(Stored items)
___
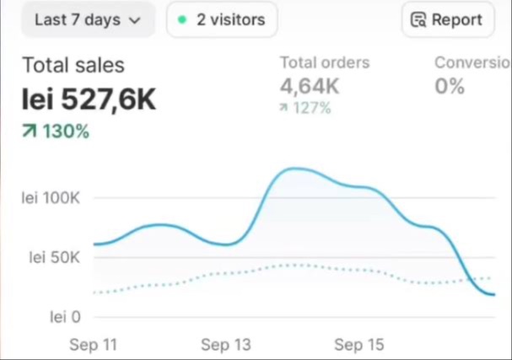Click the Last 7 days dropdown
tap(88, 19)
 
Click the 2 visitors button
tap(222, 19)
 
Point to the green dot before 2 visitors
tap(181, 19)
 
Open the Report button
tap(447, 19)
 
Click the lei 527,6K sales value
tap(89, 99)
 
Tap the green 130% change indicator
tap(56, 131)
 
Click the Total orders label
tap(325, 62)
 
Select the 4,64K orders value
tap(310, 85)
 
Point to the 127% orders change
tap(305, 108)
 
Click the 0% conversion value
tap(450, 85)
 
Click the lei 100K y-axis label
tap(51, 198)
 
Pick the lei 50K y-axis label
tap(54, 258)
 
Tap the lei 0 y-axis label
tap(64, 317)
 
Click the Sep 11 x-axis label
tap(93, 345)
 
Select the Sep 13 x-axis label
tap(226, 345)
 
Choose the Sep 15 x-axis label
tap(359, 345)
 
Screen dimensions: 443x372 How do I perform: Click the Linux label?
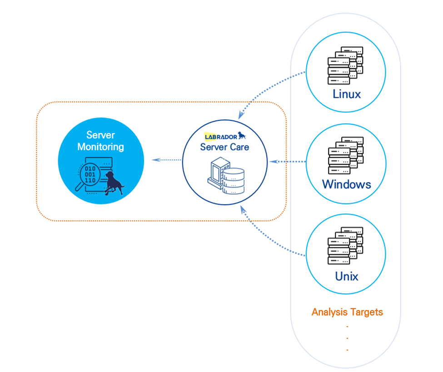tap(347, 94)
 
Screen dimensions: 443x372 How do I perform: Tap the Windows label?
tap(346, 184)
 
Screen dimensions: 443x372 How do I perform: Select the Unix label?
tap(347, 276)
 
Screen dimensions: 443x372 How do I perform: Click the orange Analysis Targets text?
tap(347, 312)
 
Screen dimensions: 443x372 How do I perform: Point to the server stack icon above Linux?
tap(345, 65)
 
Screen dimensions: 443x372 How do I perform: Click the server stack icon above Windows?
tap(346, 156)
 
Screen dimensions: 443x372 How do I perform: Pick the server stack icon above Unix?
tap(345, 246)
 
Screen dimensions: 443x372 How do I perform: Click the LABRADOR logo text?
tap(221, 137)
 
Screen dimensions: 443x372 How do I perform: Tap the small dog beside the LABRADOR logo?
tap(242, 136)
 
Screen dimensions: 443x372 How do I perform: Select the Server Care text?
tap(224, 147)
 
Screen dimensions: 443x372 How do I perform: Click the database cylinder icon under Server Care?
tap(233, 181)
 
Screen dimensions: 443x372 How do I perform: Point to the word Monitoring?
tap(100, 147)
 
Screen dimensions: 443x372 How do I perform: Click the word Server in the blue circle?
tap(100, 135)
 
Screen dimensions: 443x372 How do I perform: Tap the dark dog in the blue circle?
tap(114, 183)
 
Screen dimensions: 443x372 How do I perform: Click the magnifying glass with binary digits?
___
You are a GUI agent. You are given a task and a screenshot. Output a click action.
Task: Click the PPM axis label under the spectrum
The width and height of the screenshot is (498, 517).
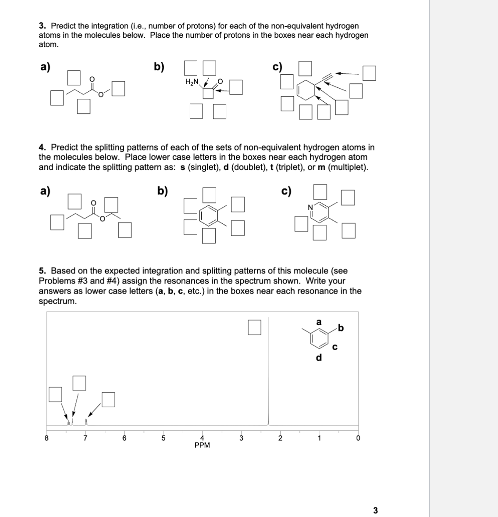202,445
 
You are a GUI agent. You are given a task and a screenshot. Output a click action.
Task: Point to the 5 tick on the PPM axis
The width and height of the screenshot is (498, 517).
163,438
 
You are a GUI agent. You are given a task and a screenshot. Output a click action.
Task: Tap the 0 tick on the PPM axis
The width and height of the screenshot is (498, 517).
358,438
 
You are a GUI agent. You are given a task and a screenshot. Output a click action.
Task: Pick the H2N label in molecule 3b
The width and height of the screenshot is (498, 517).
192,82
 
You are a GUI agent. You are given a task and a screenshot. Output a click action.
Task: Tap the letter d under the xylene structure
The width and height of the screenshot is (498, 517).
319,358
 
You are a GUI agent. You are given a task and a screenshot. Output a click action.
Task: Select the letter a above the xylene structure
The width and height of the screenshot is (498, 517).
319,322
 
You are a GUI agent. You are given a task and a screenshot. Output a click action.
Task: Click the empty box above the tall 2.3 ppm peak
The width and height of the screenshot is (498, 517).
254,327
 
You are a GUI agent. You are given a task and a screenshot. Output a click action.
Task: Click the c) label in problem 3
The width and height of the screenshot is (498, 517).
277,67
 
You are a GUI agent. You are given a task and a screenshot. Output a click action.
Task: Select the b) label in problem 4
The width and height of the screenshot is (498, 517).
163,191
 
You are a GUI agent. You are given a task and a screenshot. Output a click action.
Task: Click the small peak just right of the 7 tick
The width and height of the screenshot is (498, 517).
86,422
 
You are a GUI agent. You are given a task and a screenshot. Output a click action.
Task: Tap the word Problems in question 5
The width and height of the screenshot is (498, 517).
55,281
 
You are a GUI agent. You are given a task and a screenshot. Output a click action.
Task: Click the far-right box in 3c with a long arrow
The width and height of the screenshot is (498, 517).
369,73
___
TASK OBJECTIVE:
Which lines above contain the word "xylene"? Show each of them in full.

OUTPUT FOR THIS EXERCISE:
Task: Tap the letter d under the xylene structure
Task: Select the letter a above the xylene structure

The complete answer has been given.